Bad enough having to go to work. Having to work to get to work? That really sucks. But the subway didn’t come, so Joss has to find an alternate means of transportation. This is from Queen’s Man, coming soon from awesome online places!
Chivas, as far as Joss knew, were unique to Kari’s Star. Anyone who got his hands on a bus could paint it up and turn it into a chiva, and make a living driving people and their things and sometimes their livestock where they needed to go.
“Where you going, hey?” The porter was a tall thin man with black hair and a curled mustache. He looked Joss over from damp hair to good but scuffed shoes, noted the dragon-headed cane and the gold hoop in his ear, and jerked his head. “What tribe?”
“Fukuyo headquarters. How much?”
“Get on.”
There were advantages to being a tribe-man. Joss stepped on the back wheel and up into the open-air bus. One glance at the line still waiting told him to head for higher ground, so Joss found a spot on someone’s laundry in the front corner of the luggage rack above the driver—both so he could signal when he needed to get off, and because near the driver was likely to be the safest place on the bus. Joss had heard a chiva needed four different licenses to operate legally, but greased palms in the right places worked just as well while costing less.
As he’d expected, the driver and his partner packed people into the chiva until the line was gone. Joss shared the luggage rack with an old woman and her crate of chickens, a lot of bags and boxes, and a young couple cuddled together in the back. The rest of the passengers were crammed in below with a big barky dog, a goat, a whole lot of human kids, a fetid-smelling “holy man,” and his four filthy disciples.
Better to be on top.
Finally the chiva lurched into motion. Joss watched Kari’s Port slide by and thought nasty thoughts about the whole damn planet.

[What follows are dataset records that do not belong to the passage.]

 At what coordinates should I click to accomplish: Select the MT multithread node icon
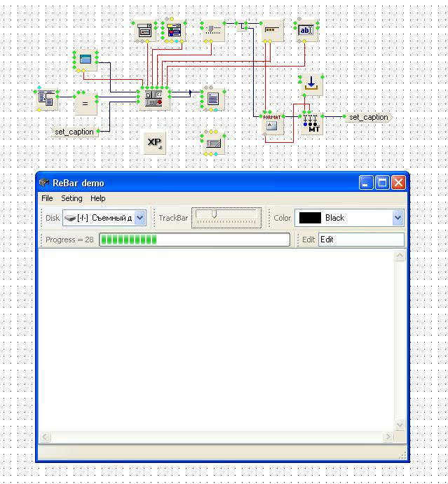pyautogui.click(x=311, y=124)
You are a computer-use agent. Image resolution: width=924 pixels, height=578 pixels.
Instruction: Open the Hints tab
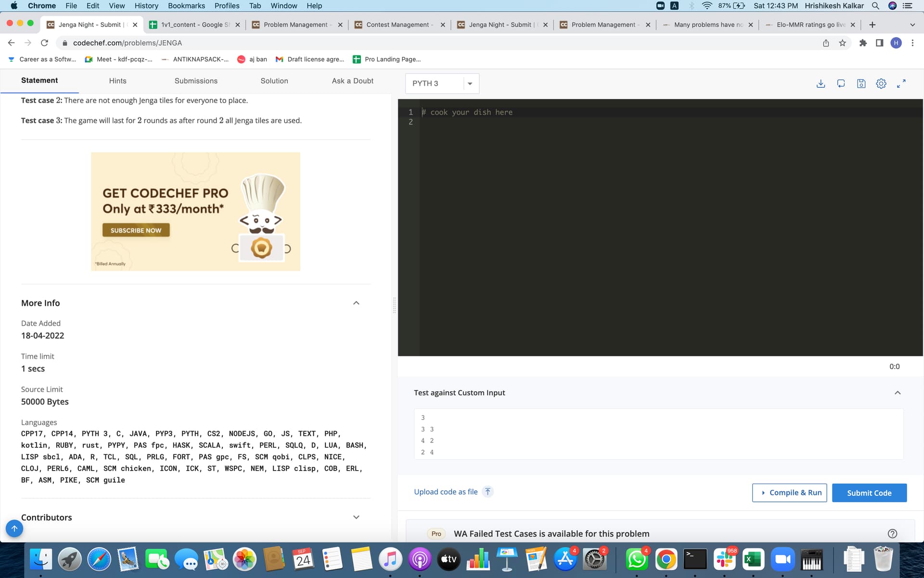117,81
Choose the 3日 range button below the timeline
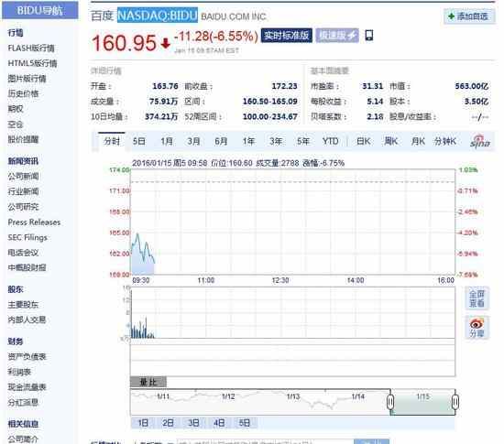 [193, 423]
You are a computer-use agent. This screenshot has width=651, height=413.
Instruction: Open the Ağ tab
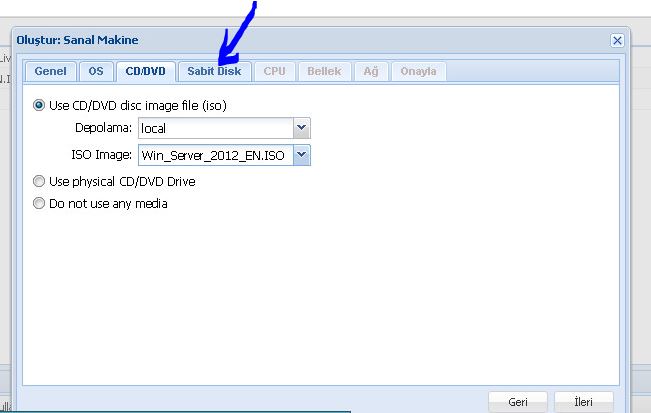pos(370,72)
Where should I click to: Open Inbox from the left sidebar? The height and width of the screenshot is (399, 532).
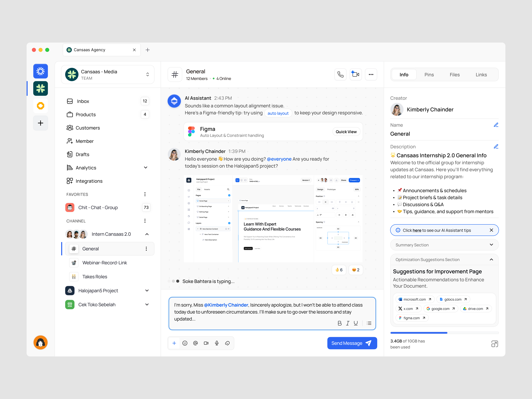(83, 101)
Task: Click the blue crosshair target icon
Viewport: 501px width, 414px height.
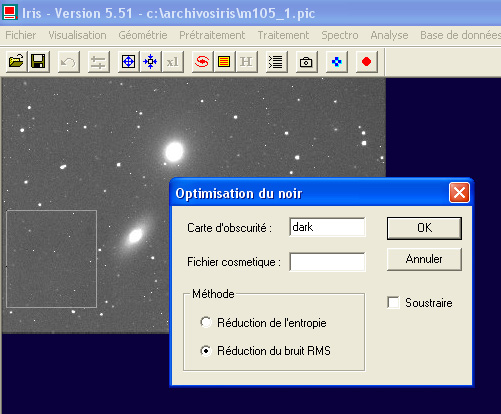Action: pos(129,62)
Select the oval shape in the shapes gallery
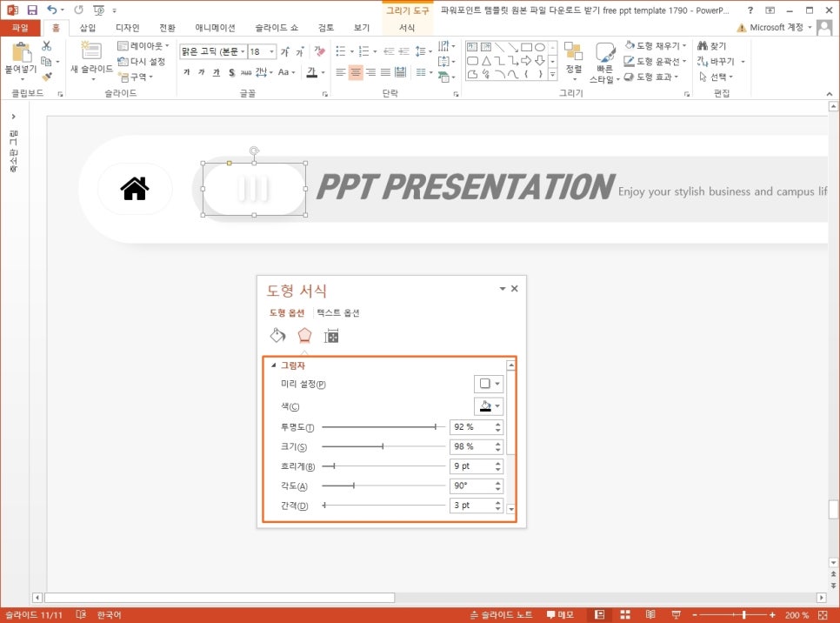The width and height of the screenshot is (840, 623). 540,47
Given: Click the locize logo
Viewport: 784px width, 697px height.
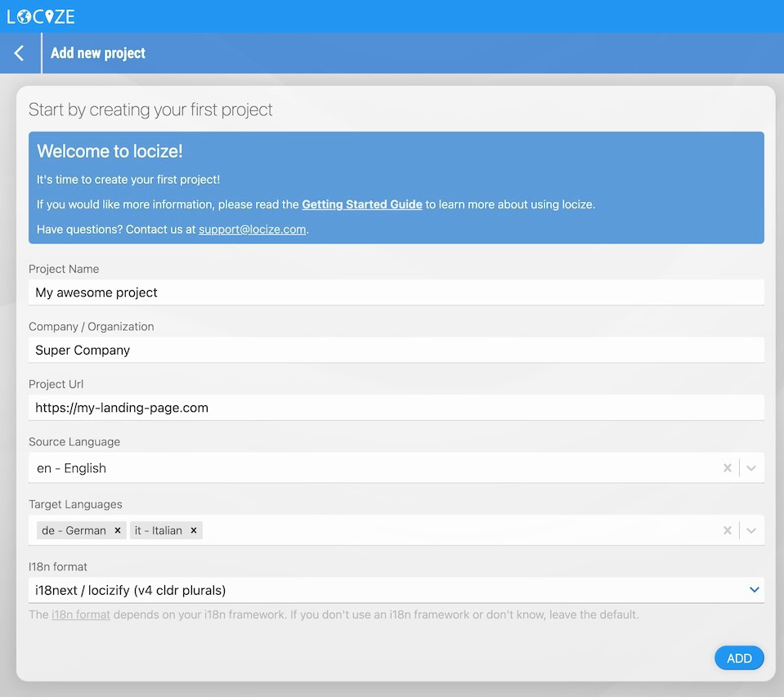Looking at the screenshot, I should tap(41, 16).
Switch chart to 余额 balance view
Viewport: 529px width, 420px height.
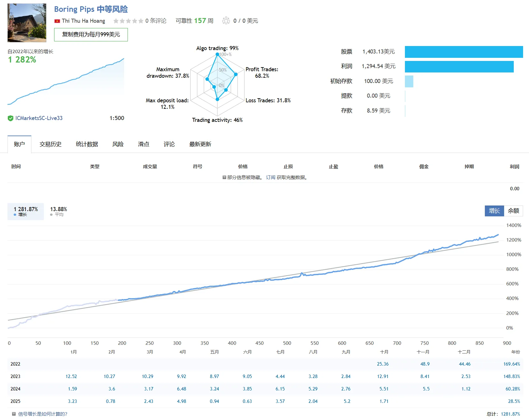pos(513,211)
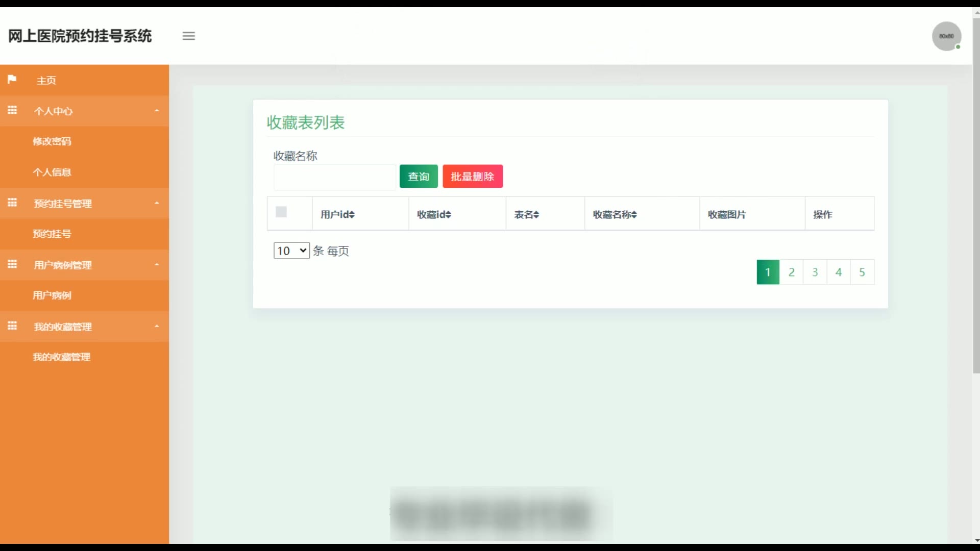Viewport: 980px width, 551px height.
Task: Click the grid icon beside 预约挂号管理
Action: pos(12,203)
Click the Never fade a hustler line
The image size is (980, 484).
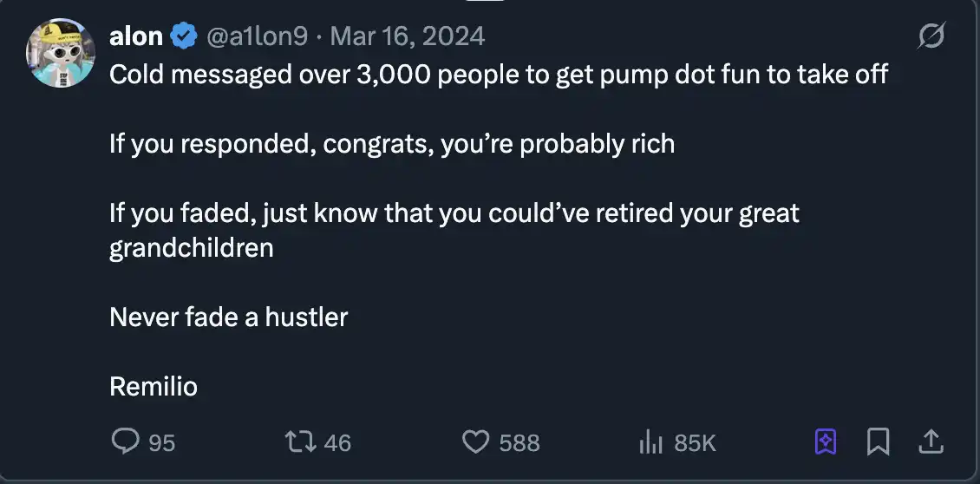pyautogui.click(x=228, y=317)
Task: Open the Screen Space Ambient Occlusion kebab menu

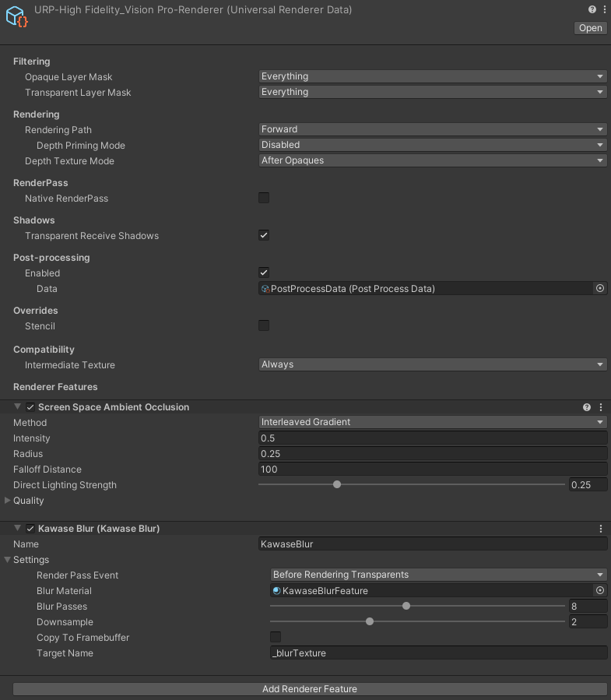Action: 600,406
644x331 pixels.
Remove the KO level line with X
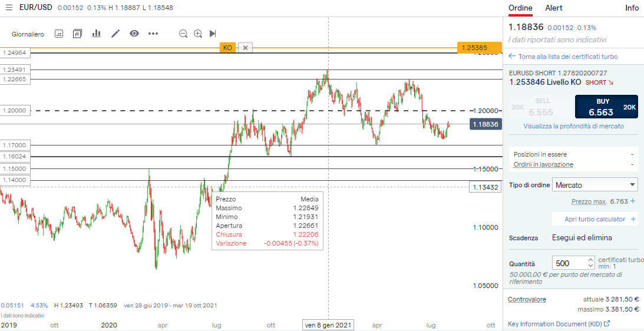coord(245,48)
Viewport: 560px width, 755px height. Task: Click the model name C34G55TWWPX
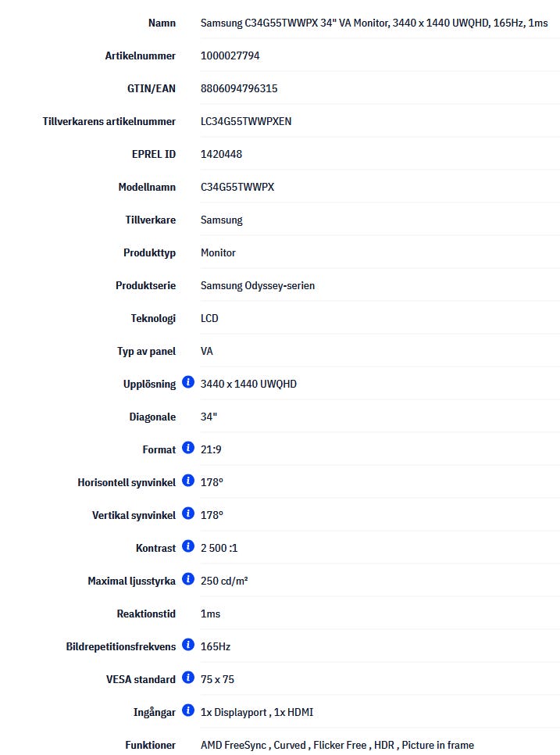[x=237, y=187]
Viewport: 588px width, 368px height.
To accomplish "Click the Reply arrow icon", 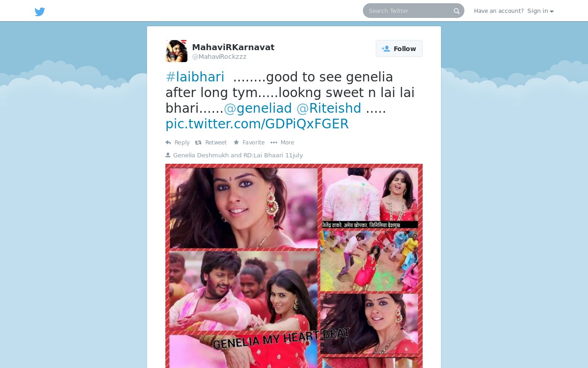I will pos(168,143).
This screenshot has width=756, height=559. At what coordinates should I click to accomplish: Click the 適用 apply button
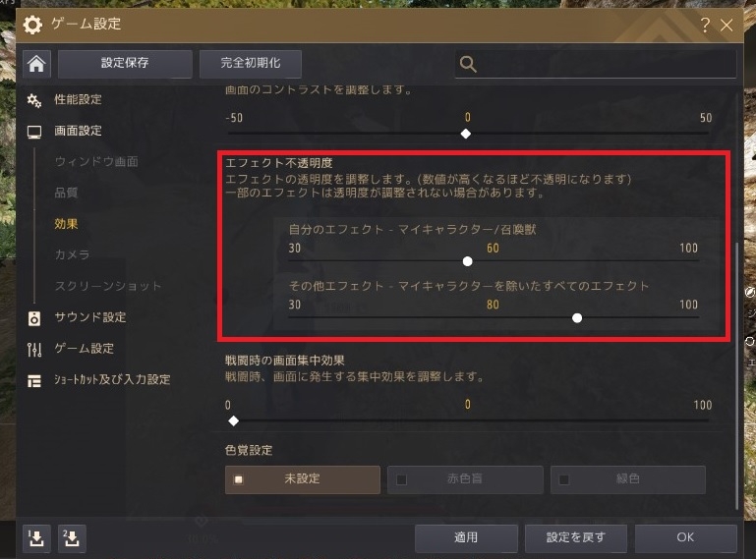(x=466, y=537)
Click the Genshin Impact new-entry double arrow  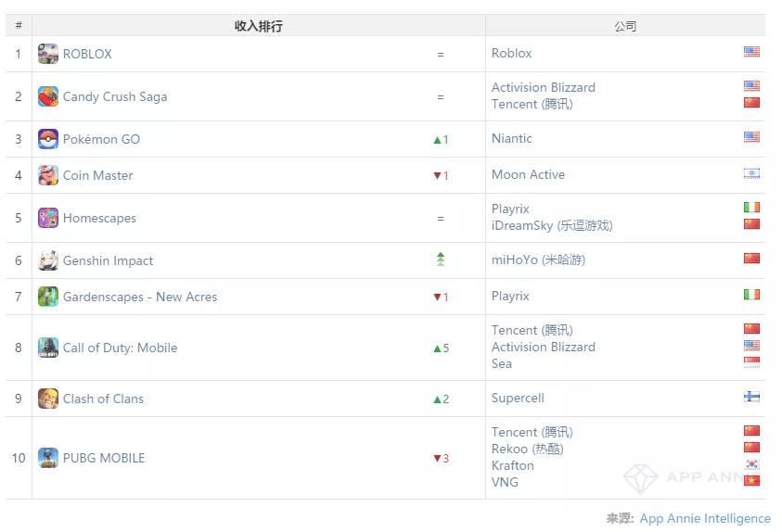[x=441, y=259]
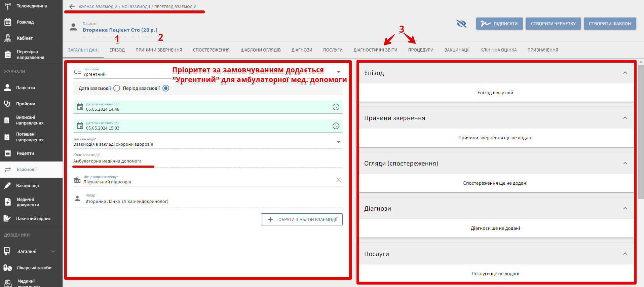Click the back arrow in breadcrumb
The image size is (644, 287).
(x=72, y=7)
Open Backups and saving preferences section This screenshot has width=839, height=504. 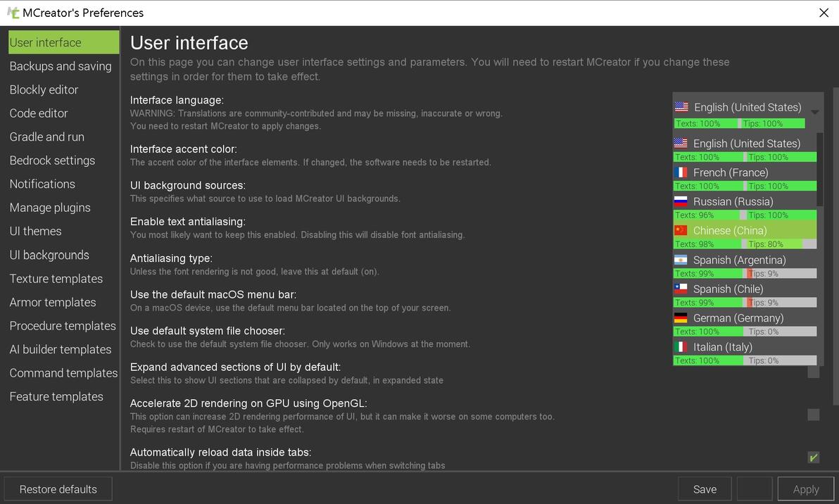[61, 66]
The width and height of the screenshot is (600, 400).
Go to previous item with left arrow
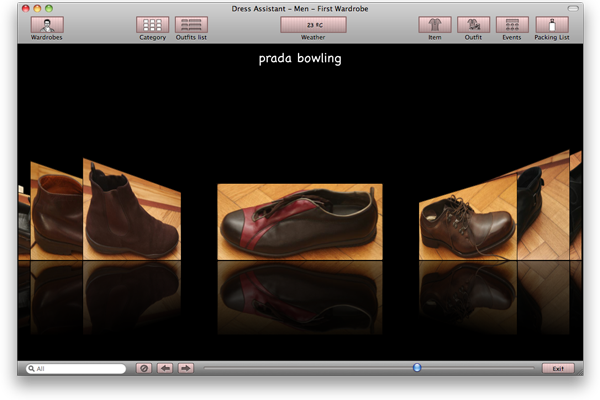click(x=165, y=369)
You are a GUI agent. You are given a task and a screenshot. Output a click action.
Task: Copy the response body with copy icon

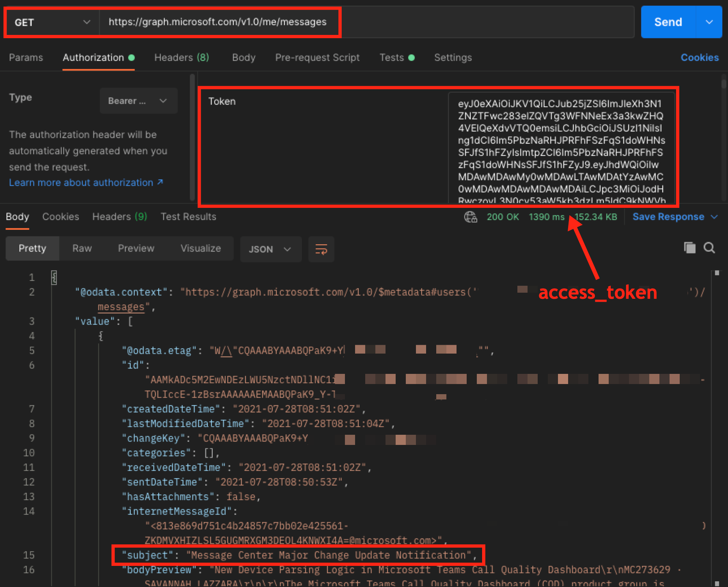coord(689,248)
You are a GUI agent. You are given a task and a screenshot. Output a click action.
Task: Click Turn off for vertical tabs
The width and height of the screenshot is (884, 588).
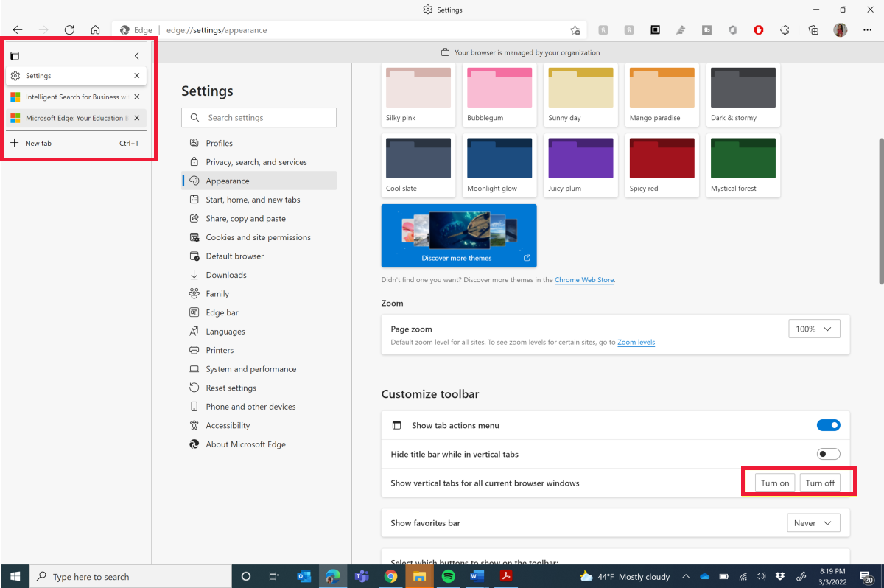[821, 483]
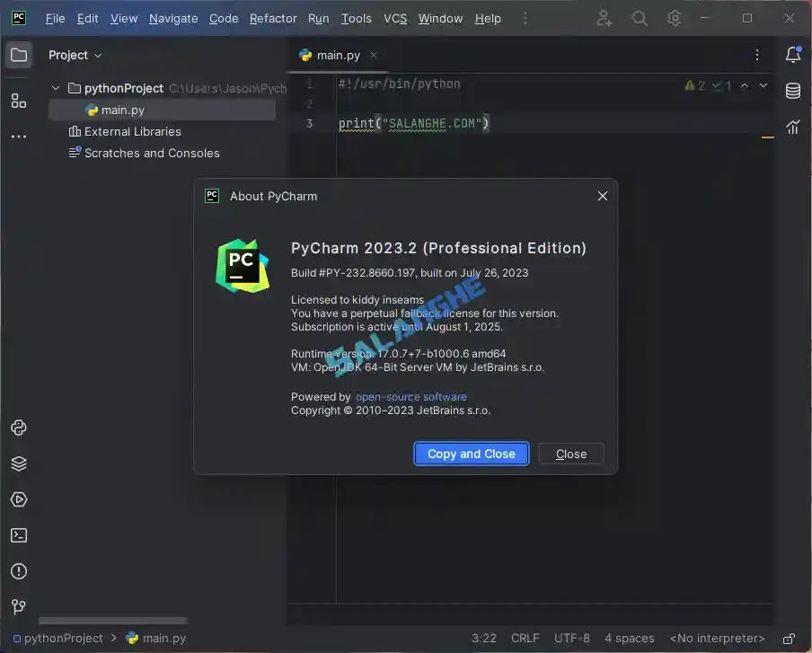Click the Copy and Close button
Screen dimensions: 812x653
click(471, 454)
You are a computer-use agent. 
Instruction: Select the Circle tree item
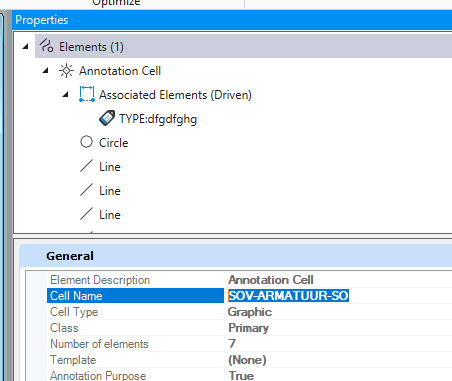point(113,143)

On BFR, walking out of the spaceport was walking into the jungle, untouched and amazing. Wild anything scared Kari’s people, though, so they’d built their capital—and their damned spaceport—on an island, and tamed the whole damn thing. The entire place was buildings and parks and gardens, everything growing where it should and nothing left that was mean enough to take a hand off a fool who wasn’t paying attention.
Unless the fool ran crosswise of a major tribe, anyway. Here and there among the crowded buildings lay a pile of rubble no one had got around to reclaiming yet.
Mmm, scene-setting fun…
Oh cool. I want to see more of Joss’ world. You’ve set the scene very well here, giving us an idea that Joss’ world isn’t as “civilized” as the people want it to be. The description of the buses is interesting too. They sound like the buses you’d find in some Latin American country. At least, that’s what it seems like from the descriptions I’ve read and seen on tv of those types of buses.